Marilyn Munoz, the homeless coalition’s executive director, said residents can also help boost the organization’s fundraising efforts by using Amazon’s charitable program “AmazonSmile” when shopping for gifts online. Through the program, the online retail giant donates 0.5 percent of eligible “AmazonSmile” purchases to a charitable organization chosen by the customer.

“That really does add up,” Munoz said.

The Jewish Federation of Palm Beach County, which has traditionally used social media, email campaigns and phone-a-thons to help raise awareness about Giving Tuesday, has added a new way for residents to donate this year. The non-profit has created a “Text-to-Give” option in hopes of boosting contributions while also attracting new donors, including millennials.

“We’re proud to be part of this international day of philanthropy,” said Michael Hoffman, President and CEO of Jewish Federation of Palm Beach County. “We appreciate the extreme generosity of our donors, who allow us to fulfill the mission of our organization. It is because of them that we are able to improve, enhance and meet the needs of our Jewish community – on Giving Tuesday and all year.”

This is the first year that the Child Rescue Coalition, a Palm Beach County-based non-profit that works to protect children from sexual abuse, will participate in Giving Tuesday.

The organization says money raised through as part of the campaign will help it partner with and train law enforcement officials around the world. The group’s work has resulted in more than 9,600 arrests worldwide.

“Participating in a global day of giving helps to raise the volume, and vital funds, enabling us to train more officers and rescue more children from abuse,” said Carly Yoost, CEO and Founder of Child Rescue Coalition. “Giving Tuesday is an opportunity for our supporters to participate in something bigger than us all.”
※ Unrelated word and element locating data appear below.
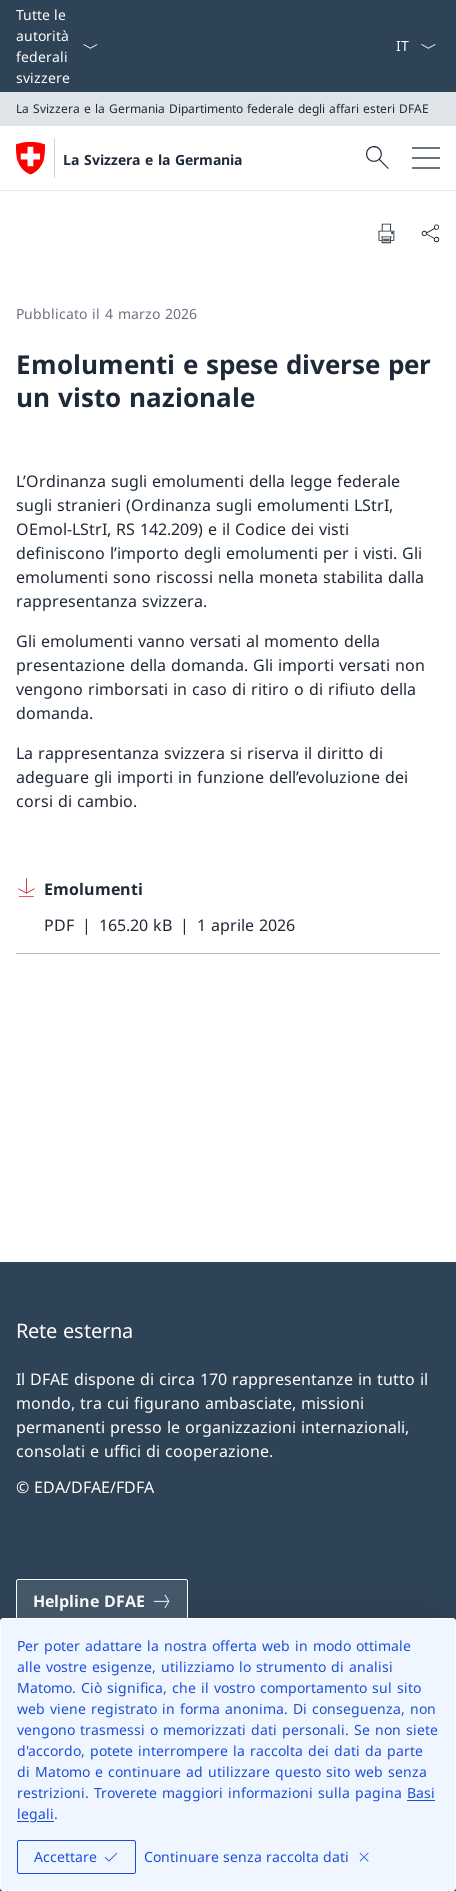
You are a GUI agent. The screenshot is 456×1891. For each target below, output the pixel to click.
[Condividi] (430, 233)
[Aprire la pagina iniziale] (129, 158)
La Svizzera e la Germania (152, 159)
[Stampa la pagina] (386, 233)
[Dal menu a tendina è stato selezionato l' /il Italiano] (415, 46)
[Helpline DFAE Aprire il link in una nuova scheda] (102, 1601)
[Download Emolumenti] (228, 907)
South Florida-based Food For The Poor, an international relief and development organization, hopes to raise enough money on Giving Tuesday to provide two dozen homes to those in need. According to the group, a gift of $3,600 will build a single-unit home with sanitation, and a gift of $7,200 will build a double-unit home with sanitation and a water component.

The non-profit has participated in the annual campaign since it started in 2012, with the goal of turning Giving Tuesday into a holiday tradition for its donors.

“Every act of kindness and every donation means so much more when we give together,” said Angel Aloma, the organization’s executive director.

Florida Agriculture Commissioner Adam Putnam’s office on Monday urged residents to do their research before donating to a charity and watch for scams as part of the Giving Tuesday campaign. The office’s website FloridaConsumerHelp.com lets donors view a charity’s financial information and registration status.